Dans le même temps un mal comparable, surgit dans Ravenne. Un nommé Vilgard s'adonnait avec une passion peu commune à l'étude de l'art grammatical (ce fut toujours la coutume des Italiens de négliger les autres arts pour suivre celui-là). Gonflé d'orgueil par les connaissances de son art, il se mit à donner des signes croissants de stupidité : une nuit, les démons prirent l'apparence des poètes Virgile, Horace et Juvénal, ils se montrèrent à lui ; ils feignirent de le remercier de l'amour qu'il mettait à étudier ce qu'ils avaient dit dans leurs livres, et de servir avec tant de bonheur leur renommée aux yeux de la postérité. Par surcroît, ils lui promirent que plus tard il partagerait leur gloire. Corrompu par cette mystification diabolique, il se mit à enseigner avec emphase beaucoup de choses contraires à la sainte foi : il déclarait que les paroles des poètes doivent être crues en tous points. A la fin il fut jugé hérétique et condamné par Pierre, pontife de la ville.

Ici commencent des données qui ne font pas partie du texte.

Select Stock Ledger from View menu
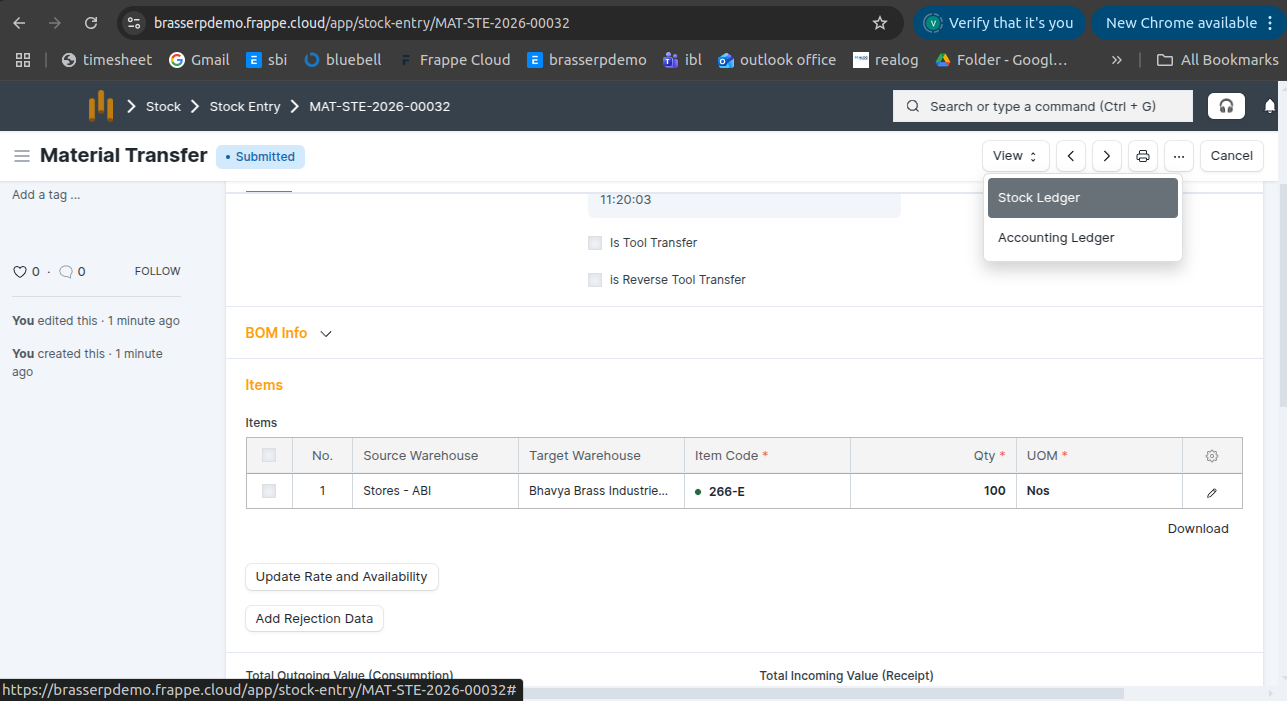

On découvrit alors par toute l'Italie de nombreux sectateurs de ce dogme pernicieux, qui succombèrent eux aussi par le fer ou par le feu1.

 

AU FIL DE LA MÉDITATION

 

Quant aux mécanismes logiques qui commandaient la pensée monastique, on peut les découvrir dans certains passages des Histoires, notamment dans la longue dissertation où Glaber entreprend de réfuter les erreurs des hérétiques d'Orléans.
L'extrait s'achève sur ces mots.